La parabola ha una chiara allusione alla vita eterna, ai novissimi: morte, giudizio, inferno e paradiso. Senza entrare in disquisizioni teologiche, portiamo con noi il chiaro e fondamentale messaggio contenuto nella parabola. Innanzitutto la certezza che tutti un giorno moriremo e dovremo comparire davanti al tribunale di Dio. La morte non fa preferenze di persone, muore il povero e muore il ricco, nessuno con i propri soldi può aggiungere una sola ora ai propri giorni, già precedentemente tutti contanti dallo stesso Dio. Il giudizio finale non sarà altro che la ratifica delle scelte operate in vita, della nostra capacità di vedere la sofferenza dei fratelli e di sovvenirle con generosità e altruismo. Infine ricordiamo che Dio ha preparato per quelli che lo amano e lo cercano con cuore sincero un premio eterno nel cielo, e paramenti un castigo eterno per tutte le nostre cattiverie e ingiustizie.

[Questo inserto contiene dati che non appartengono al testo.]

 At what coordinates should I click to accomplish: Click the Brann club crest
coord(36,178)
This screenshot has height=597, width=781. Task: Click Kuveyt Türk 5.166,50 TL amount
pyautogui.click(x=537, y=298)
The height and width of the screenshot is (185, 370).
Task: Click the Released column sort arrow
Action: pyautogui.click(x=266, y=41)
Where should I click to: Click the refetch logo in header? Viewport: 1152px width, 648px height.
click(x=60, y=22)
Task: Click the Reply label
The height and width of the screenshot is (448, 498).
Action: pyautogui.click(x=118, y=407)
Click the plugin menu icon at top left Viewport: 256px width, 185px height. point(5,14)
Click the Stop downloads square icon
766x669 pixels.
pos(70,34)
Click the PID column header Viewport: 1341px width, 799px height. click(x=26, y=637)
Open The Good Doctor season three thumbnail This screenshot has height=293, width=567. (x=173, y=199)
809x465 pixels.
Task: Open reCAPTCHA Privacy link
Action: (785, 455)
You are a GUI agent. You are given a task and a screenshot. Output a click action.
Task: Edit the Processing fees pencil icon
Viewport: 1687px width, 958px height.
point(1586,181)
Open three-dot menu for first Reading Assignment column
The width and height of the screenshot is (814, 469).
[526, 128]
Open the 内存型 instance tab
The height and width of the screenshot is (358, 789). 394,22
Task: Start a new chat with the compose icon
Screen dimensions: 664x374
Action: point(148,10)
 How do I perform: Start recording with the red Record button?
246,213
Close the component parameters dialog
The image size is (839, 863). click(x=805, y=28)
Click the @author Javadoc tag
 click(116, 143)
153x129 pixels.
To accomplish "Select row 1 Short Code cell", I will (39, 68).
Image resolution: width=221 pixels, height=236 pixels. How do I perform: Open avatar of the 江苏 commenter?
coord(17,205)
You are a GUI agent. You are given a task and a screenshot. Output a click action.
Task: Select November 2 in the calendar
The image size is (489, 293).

La parabola, più che descrivere quello che avverrà dopo la morte, ci ammonisce, senza per questo metterci ansia, che la nostra sorte futura si gioca qui, su questa terra, nella quotidiana esistenza. Ecco perché non dobbiamo mai dimenticare che la vita presente, al di là della sua più o meno lunga durata, è l’occasione propizia che Dio mette a nostra disposizione per procurarci non un tesoro su questa terra, ma quello eterno nel cielo, dove “non ci sarà più nè pianto, nè lutto, nè pena alcuna”.